Churchill había acertado: el mejor momento para alcanzar un acuerdo político habría sido inmediatamente después de la guerra. El que Stalin hubiese hecho entonces algunas concesiones importantes habría dependido en gran medida del momento y de la seriedad con que se le presentaran las propuestas y las consecuencias de un rechazo. Cuanto antes se hubieran presentado las propuestas, al terminar la guerra, mejores habrían sido las posibilidades de éxito con un costo mínimo. Al acelerar los norteamericanos su retirada de Europa, también empezó a declinar la posición de fuerza de Occidente para negociar, al menos, hasta el advenimiento del Plan Marshall y la OTAN.
Cuando Stalin conversó con Marshall, en 1947, el dictador soviético ya había llevado las cosas demasiado lejos. Entonces, en los Estados Unidos se desconfiaba tanto de él cuanto antes había gozado de su buena voluntad. Aun aceptando que el cambio de actitud de los Estados Unidos, de la pura buena voluntad a la desconfianza indiscriminada, acaso fuera excesivo, no obstante reflejó las nuevas realidades internacionales. Teóricamente, habría sido posible consolidar un frente unido entre las democracias mientras se llevaban a cabo negociaciones con la Unión Soviética acerca de un acuerdo general. Pero los dirigentes norteamericanos y sus colegas de Europa occidental estaban convencidos de que la cohesión y el ánimo de Occidente eran demasiado frágiles para soportar las ambigüedades de una doble estrategia. Los comunistas representaban los segundos partidos políticos de Francia e Italia. La República Federal de Alemania, entonces en proceso de formación, se estaba planteando buscar la unidad nacional mediante la neutralidad, y en Gran Bretaña, como en los Estados Unidos, vociferantes movimientos pacifistas rechazaban la incipiente política de contención.
En un discurso transmitido por radio el 28 de abril, el secretario de Estado Marshall indicó que Occidente había llegado a un punto sin retorno en su política respecto de la Unión Soviética. Rechazó la insinuación de pactar un acuerdo con Stalin aduciendo que «no podemos pasar por alto el factor tiempo. La recuperación de Europa ha sido mucho más lenta de lo esperado. Se han manifestado unas fuerzas desintegradoras. El paciente se agrava mientras los médicos deliberan,
Por ello, creo que la acción no puede esperar a un compromiso por puro agotamiento, y cualquier acción que sea posible para resolver estos problemas apremiantes deberá emprenderse sin demora»591.
Los Estados Unidos habían preferido la unidad de Occidente a unas negociaciones entre Este y Oeste.

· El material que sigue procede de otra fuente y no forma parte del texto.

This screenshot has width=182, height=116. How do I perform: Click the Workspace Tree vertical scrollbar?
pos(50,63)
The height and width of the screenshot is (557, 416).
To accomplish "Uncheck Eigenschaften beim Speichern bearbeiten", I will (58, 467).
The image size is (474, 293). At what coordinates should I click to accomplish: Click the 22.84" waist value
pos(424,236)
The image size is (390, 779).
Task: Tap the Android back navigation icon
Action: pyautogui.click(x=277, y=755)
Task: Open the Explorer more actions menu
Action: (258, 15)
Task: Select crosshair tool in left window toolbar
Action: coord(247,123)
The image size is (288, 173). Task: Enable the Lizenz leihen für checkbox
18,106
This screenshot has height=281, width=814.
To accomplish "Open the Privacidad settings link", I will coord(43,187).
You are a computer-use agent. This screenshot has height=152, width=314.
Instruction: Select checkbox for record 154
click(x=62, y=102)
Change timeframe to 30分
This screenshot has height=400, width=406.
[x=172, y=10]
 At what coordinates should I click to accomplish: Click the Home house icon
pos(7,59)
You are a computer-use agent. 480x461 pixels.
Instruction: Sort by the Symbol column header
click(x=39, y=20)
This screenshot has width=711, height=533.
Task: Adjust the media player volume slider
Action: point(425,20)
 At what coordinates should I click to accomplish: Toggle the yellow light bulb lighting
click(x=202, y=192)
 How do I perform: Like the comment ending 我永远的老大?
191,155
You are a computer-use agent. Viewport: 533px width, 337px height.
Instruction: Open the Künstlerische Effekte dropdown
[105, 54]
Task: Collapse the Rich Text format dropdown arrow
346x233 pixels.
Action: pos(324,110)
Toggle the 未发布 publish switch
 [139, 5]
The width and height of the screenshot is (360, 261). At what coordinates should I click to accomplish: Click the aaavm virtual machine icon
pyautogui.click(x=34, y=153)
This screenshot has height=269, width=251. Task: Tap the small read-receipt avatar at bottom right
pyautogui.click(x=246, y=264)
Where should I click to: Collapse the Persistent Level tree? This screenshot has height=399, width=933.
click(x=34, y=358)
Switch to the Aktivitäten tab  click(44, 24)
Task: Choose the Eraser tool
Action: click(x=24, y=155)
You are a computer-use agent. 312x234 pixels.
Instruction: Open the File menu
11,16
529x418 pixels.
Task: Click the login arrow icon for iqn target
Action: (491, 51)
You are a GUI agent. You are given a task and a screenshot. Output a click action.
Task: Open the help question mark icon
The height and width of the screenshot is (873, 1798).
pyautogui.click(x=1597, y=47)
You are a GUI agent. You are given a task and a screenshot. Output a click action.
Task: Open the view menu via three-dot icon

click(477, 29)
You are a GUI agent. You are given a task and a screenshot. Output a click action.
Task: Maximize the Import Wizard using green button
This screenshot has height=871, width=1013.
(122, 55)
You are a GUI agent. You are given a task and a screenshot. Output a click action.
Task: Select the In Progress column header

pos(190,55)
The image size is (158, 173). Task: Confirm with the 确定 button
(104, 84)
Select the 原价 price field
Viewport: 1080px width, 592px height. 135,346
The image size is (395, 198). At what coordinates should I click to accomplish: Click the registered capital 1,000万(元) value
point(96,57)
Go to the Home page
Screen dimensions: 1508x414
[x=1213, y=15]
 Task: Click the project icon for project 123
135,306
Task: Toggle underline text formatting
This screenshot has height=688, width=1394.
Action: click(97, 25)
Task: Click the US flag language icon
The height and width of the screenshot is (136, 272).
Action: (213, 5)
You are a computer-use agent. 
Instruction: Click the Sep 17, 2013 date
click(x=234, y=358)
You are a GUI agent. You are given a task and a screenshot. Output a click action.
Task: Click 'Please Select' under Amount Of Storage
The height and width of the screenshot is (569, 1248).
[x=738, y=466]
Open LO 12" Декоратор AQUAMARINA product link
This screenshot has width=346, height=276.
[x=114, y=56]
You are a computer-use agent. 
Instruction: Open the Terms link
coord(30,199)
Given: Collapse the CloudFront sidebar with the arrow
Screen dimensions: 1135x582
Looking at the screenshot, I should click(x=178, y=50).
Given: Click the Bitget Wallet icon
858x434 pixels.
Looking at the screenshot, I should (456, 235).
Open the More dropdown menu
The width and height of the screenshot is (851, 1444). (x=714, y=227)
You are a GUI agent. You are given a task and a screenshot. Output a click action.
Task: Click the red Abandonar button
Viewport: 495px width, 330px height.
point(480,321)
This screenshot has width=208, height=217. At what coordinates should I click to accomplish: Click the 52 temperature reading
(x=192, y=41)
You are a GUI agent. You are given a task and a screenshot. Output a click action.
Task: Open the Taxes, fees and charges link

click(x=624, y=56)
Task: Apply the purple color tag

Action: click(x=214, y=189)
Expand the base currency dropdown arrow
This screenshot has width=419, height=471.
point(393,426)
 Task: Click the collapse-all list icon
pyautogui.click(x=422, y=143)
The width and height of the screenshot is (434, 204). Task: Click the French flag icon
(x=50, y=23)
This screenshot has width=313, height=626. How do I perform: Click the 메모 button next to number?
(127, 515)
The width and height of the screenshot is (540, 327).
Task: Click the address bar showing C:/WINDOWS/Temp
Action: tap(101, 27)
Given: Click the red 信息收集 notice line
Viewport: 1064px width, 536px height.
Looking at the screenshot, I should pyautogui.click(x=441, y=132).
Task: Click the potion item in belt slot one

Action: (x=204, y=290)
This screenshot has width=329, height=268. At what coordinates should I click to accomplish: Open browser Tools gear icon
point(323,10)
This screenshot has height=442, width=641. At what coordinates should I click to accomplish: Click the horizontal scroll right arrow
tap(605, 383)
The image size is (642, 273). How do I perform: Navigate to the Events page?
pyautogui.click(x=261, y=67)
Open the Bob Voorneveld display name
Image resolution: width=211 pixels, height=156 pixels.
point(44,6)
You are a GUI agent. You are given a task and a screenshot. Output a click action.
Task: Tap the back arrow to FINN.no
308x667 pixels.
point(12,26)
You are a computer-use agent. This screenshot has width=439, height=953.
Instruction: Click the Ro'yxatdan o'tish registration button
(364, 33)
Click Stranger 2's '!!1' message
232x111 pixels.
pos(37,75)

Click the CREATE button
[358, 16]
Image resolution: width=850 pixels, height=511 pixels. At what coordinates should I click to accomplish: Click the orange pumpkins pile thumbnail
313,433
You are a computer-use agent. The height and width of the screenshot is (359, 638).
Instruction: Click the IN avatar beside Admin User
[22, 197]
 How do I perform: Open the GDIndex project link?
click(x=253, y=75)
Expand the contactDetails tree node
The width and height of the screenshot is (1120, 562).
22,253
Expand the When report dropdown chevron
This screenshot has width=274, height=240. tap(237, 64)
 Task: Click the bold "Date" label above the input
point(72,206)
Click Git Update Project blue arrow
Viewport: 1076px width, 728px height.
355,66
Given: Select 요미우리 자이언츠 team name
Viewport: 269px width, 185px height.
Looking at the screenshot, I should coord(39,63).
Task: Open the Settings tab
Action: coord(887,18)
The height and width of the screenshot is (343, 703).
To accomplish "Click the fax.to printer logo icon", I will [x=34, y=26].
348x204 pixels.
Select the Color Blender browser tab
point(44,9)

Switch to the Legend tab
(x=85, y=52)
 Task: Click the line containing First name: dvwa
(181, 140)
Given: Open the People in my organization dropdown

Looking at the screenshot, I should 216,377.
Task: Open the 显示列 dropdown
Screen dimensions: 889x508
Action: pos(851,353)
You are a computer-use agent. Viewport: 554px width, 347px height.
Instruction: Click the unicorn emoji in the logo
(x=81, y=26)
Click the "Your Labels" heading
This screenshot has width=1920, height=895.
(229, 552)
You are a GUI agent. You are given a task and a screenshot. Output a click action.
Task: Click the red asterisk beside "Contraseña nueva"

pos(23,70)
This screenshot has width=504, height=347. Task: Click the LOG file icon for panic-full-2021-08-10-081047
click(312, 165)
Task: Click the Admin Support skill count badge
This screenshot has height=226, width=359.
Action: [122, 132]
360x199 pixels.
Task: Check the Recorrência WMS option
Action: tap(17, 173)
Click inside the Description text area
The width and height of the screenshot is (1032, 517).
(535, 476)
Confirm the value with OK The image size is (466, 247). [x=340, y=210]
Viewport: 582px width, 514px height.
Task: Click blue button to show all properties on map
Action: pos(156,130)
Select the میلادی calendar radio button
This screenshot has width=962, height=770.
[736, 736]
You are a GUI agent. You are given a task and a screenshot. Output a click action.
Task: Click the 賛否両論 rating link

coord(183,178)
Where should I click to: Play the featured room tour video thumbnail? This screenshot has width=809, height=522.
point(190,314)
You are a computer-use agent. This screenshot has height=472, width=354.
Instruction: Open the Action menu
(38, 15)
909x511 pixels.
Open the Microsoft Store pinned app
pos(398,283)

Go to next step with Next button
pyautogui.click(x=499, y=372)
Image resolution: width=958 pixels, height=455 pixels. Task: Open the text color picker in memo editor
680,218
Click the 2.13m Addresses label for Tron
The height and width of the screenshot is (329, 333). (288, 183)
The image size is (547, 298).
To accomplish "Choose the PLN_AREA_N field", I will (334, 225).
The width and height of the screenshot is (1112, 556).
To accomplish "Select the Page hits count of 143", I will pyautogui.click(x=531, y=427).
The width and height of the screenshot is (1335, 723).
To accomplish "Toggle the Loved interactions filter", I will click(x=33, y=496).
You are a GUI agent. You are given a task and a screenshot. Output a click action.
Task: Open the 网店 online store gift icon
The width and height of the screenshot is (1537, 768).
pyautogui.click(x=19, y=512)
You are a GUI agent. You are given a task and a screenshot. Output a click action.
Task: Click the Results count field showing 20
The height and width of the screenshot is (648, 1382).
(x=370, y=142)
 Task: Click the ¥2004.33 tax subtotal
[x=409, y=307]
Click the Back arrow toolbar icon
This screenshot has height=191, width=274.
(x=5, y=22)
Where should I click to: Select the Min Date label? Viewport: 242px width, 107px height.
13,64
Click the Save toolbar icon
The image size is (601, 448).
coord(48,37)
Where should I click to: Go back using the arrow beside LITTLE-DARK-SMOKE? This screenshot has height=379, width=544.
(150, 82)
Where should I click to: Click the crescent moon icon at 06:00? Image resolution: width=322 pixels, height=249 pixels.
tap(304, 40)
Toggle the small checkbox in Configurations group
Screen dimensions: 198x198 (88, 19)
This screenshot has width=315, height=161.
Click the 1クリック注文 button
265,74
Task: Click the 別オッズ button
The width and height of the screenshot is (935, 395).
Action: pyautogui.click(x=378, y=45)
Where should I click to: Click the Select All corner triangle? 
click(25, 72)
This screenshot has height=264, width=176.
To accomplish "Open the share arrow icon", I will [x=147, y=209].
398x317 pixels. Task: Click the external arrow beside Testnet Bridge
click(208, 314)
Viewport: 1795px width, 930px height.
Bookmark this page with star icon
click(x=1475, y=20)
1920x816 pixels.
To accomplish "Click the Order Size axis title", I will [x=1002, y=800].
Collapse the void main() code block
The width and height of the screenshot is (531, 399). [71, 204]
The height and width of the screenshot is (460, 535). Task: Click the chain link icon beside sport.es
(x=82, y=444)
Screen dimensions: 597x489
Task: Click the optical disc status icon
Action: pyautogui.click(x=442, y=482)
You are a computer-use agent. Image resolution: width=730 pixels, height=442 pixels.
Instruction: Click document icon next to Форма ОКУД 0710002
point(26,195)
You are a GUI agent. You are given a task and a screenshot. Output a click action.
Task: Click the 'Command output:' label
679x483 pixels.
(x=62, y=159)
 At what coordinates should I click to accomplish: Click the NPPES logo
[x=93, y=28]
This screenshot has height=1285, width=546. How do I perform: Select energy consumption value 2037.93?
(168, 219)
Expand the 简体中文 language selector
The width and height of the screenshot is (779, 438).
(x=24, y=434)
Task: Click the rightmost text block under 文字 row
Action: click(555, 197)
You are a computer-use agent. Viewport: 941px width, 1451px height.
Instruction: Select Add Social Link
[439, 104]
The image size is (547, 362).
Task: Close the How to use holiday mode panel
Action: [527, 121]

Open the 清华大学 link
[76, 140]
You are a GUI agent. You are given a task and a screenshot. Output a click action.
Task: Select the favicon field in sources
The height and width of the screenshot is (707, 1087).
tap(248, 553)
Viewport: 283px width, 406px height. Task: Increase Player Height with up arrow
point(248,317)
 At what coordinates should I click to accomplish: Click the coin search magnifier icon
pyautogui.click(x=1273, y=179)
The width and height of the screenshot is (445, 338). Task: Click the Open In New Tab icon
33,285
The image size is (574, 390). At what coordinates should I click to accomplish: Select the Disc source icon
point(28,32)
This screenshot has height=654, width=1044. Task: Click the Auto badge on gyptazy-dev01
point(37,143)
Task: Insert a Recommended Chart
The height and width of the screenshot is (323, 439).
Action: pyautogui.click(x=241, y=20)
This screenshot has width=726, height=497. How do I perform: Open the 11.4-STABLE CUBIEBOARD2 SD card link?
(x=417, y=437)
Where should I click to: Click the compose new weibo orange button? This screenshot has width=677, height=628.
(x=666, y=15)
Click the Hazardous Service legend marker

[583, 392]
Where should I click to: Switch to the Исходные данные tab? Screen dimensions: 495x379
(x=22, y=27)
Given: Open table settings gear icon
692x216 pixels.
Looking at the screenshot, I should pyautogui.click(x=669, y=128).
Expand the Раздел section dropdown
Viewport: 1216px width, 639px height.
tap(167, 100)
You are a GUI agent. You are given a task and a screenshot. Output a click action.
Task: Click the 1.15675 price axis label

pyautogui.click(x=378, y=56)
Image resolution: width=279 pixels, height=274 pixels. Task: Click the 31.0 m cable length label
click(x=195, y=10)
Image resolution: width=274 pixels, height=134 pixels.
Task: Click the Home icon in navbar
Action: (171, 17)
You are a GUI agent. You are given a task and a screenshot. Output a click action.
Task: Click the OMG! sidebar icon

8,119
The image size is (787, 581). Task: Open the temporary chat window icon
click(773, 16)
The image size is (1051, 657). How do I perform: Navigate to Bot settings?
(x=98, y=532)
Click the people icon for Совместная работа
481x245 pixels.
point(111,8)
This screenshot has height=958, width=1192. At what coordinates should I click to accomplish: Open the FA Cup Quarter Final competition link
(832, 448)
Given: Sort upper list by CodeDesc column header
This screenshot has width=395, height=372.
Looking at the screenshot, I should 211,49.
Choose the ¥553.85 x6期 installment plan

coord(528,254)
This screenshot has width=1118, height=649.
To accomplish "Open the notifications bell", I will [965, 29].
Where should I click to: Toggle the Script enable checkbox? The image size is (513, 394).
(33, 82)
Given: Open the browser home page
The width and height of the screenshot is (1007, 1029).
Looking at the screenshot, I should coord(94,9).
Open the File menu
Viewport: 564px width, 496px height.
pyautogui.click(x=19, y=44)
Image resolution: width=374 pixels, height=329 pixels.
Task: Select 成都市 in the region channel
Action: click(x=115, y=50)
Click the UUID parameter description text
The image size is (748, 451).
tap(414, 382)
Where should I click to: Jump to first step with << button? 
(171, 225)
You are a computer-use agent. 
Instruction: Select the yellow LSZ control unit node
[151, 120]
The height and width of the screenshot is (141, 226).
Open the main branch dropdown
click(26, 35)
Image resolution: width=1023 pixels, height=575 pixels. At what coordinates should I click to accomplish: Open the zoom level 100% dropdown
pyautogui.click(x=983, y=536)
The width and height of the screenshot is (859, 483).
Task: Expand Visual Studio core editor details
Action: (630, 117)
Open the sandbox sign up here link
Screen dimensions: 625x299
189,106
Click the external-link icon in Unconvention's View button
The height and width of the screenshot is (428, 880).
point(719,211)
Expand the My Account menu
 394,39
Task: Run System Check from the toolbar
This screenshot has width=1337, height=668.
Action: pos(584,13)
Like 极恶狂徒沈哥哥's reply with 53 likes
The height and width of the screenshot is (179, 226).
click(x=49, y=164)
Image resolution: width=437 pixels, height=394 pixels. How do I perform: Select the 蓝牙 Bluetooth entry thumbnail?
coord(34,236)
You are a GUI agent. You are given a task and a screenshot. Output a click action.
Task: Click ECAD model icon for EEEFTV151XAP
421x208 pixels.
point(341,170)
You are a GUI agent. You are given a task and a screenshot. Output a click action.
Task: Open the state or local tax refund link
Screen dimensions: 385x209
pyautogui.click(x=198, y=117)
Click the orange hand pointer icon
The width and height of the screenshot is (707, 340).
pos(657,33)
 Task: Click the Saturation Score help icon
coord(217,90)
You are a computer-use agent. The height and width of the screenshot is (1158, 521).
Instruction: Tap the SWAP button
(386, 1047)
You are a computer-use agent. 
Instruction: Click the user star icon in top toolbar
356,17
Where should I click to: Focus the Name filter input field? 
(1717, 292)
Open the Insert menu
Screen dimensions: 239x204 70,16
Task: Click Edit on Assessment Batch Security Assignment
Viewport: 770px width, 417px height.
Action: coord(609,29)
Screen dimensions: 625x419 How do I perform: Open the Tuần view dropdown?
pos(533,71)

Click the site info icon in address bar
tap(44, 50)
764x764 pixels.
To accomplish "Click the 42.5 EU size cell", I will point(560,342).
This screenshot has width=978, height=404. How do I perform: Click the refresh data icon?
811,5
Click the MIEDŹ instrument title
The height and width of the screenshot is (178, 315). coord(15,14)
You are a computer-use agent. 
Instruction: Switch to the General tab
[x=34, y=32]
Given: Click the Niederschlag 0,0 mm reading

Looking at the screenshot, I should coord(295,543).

En realidad no habían tenido opción, porque no se atrevían a correr el riesgo de seguir las insinuaciones de Stalin sólo para descubrir que éste estaba valiéndose de las negociaciones para socavar ese nuevo orden internacional que los Estados Unidos intentaban construir. La contención se volvió el principio rector de la política occidental, y así continuaría siendo durante los cuarenta años siguientes.